Я так бы этого хотела, что даже не отворачиваюсь, когда он наклоняется, чтобы меня поцеловать. Не так, как мы целовались на съемочной площадке, а настоящим поцелуем, почти животным. Кажется, я хотела этого так же долго, как и он, но до этого момента отрицала правду. Я знаю, что это ненормально – так себя вести в общественном месте, но ничего не могу с собой поделать. Он держит мое лицо в ладонях, и я так жалею, что не встретила его раньше, до того, как вышла не за того человека.

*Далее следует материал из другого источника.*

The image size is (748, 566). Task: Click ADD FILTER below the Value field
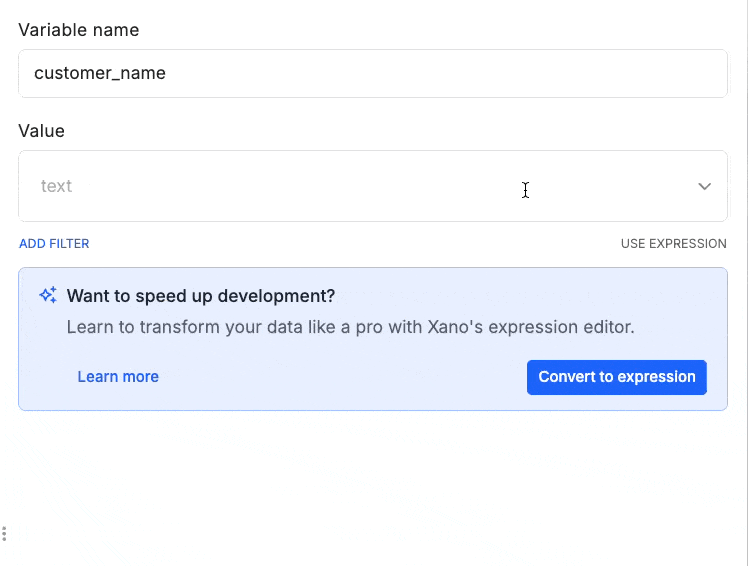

Кто-то стучит по стеклу прямо рядом с нами. Я открываю глаза и вижу, что Джек недовольно смотрит через мое плечо:
– А это еще кто?
Я оборачиваюсь и вижу ее: она стоит за окном возле ресторана. Женщина, которая преследовала меня в течение двух последних лет.
Я знала, что Бен орудует не один.
На ней плащ, подозрительно похожий на один из моих, тот, который я никак не могу найти. Ее длинные темные кудрявые волосы полощутся на ветру. На ней темные очки, но совершенно очевидно, что она смотрит прямо на нас. Интересно, сколько она так простояла? Без тени улыбки она машет рукой в белой перчатке, и мои весы приходят в неожиданное положение: злость значительно перевешивает страх. Я бросаюсь к двери ресторана, желая встретиться с этой женщиной лицом к лицу, кем бы она ни была. Я выскакиваю на улицу, и Джек бежит за мной следом, но мы опоздали. Женщины у окна уже нет.
Шестьдесят два
Мегги всегда подозревала, что у Эйми роман с Джеком Андерсоном. Но видеть их вместе, вот так… смотреть через окно ресторана, как он целует ее… от всего этого Мегги стало больно и физически нехорошо. Ей пришлось убежать. Теперь она точно знает, кем стала Эйми Синклер, без вариантов: грязной, лживой, неверной шлюхой. Что же случилось с милой, доброй, невинной девочкой, которую она знала?
Она запирает за собой дверь и начинает стаскивать с себя одежду, бродя по дому и бросая вещь за вещью на пол. Сначала Мегги снимает плащ Эйми, потом свитер и юбку – и вот она уже стоит полностью раздетая перед старинным зеркалом в гостиной. Она плачет, не в силах сдержать слезы: перед глазами до сих пор стоят Джек и Эйми.
Потом она трижды бьет себя по лицу.
Палец пронизывает боль. Мегги замечает, что заноза все еще там, и чувствует странную смесь боли и облегчения. Раз она еще здесь, значит, не начала двигаться по кровотоку к сердцу. Может быть, ей удастся прожить достаточно долго, чтобы закончить начатое и вернуть то, что должно ей принадлежать.